TEXTO DO EXERCÍCIO:
'lesbofeminismo', lesbiandade e feminismo, ódio às lésbicas e a destruição da memória feminista

desenvolvendo

algumas reflexões sobre ‘lesbofeminismo’, ódio às lésbicas e a destruição da memória feminista.

Eu vejo o feminismo lésbico como parte do radfem uma consequencia historica do feminismo radical, e ele nasce no feminismo radical. O feminismo radical nasce na segunda onda feminista. Não toda segunda onda feminista era radical – embora partilhasse de alguns princípios do feminismo radical como o pessoal é político, a prática da autoconsciência, a autonomia política do movimento de mulheres com relação à esquerda, etc , não se pode entender feminismo radical sem entender e estudar a segunda onda feminista – : a radicalidade significou se separar das estrategias reformistas do movimento de mulheres, que era pautado na agenda de direitos, de reformas legais, o que se entendia como feminismo moderado (Liberal). Assim que eu vejo lesbianismo relacionado e concomitante com o momento de radicalização do feminismo, e eu considero – enquanto lésbica feminista radical – o lesbianismo uma proposta radical. Eu o adoto e o politizo como uma estratégia, visão, ética, filosofia, radical. As lésbicas feministas encontraram no feminismo a expressão política para seu movimento distanciando-se da definição de minoria sexual e se separando do movimento gay – as questões lésbicas são questões de mulheres, a opressão lésbica está relacionada com o patriarcado. Redefiniram lesbianismo enquanto projeto político, e sim, a separação entre feminismo radical e lesbianismo por um tempo não esteve clara…. se atribuiu à Ti Grace Atcikinson (que se fez lésbica radical) uma frase então muito dita naquele momento : “feminismo é a teoria, lesbianismo é a prática”. Muitas mulheres no movimento de mulheres se fizeram lésbicas por ver no lesbianismo uma consequencia de seu compromisso feminista. Eu me vejo dentro desta tradição. Meu feminismo lésbico traduz parte de minha visão feminista radical e de meu compromisso político com as mulheres.

INFORMAÇÕES FORNECIDAS:
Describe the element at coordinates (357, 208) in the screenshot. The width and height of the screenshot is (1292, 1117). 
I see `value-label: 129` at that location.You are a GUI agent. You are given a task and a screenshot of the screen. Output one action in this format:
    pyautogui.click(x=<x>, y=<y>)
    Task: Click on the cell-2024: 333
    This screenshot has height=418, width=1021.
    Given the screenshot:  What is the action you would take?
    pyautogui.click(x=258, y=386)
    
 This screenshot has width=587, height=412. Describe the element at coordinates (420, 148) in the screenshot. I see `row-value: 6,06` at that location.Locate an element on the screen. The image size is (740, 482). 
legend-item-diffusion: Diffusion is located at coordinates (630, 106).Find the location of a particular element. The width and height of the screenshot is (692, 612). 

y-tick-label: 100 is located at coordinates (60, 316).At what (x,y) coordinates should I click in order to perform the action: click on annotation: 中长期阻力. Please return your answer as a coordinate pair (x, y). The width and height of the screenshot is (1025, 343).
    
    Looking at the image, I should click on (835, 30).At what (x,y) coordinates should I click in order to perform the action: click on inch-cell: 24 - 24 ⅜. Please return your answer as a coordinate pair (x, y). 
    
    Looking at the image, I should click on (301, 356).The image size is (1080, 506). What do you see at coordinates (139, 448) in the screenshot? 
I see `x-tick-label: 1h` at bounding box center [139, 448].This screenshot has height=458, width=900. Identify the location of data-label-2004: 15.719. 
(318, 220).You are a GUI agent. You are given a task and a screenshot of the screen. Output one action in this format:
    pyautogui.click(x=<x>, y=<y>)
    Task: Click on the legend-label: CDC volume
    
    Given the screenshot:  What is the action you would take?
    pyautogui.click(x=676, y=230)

O QUE SE PEDE: Por favor, transcreva na íntegra o texto sobre feminismo lésbico, sem nenhuma alteração.

SUA SOLUÇÃO:
'lesbofeminismo', lesbiandade e feminismo, ódio às lésbicas e a destruição da memória feminista

desenvolvendo

algumas reflexões sobre ‘lesbofeminismo’, ódio às lésbicas e a destruição da memória feminista.

Eu vejo o feminismo lésbico como parte do radfem uma consequencia historica do feminismo radical, e ele nasce no feminismo radical. O feminismo radical nasce na segunda onda feminista. Não toda segunda onda feminista era radical – embora partilhasse de alguns princípios do feminismo radical como o pessoal é político, a prática da autoconsciência, a autonomia política do movimento de mulheres com relação à esquerda, etc , não se pode entender feminismo radical sem entender e estudar a segunda onda feminista – : a radicalidade significou se separar das estrategias reformistas do movimento de mulheres, que era pautado na agenda de direitos, de reformas legais, o que se entendia como feminismo moderado (Liberal). Assim que eu vejo lesbianismo relacionado e concomitante com o momento de radicalização do feminismo, e eu considero – enquanto lésbica feminista radical – o lesbianismo uma proposta radical. Eu o adoto e o politizo como uma estratégia, visão, ética, filosofia, radical. As lésbicas feministas encontraram no feminismo a expressão política para seu movimento distanciando-se da definição de minoria sexual e se separando do movimento gay – as questões lésbicas são questões de mulheres, a opressão lésbica está relacionada com o patriarcado. Redefiniram lesbianismo enquanto projeto político, e sim, a separação entre feminismo radical e lesbianismo por um tempo não esteve clara…. se atribuiu à Ti Grace Atcikinson (que se fez lésbica radical) uma frase então muito dita naquele momento : “feminismo é a teoria, lesbianismo é a prática”. Muitas mulheres no movimento de mulheres se fizeram lésbicas por ver no lesbianismo uma consequencia de seu compromisso feminista. Eu me vejo dentro desta tradição. Meu feminismo lésbico traduz parte de minha visão feminista radical e de meu compromisso político com as mulheres.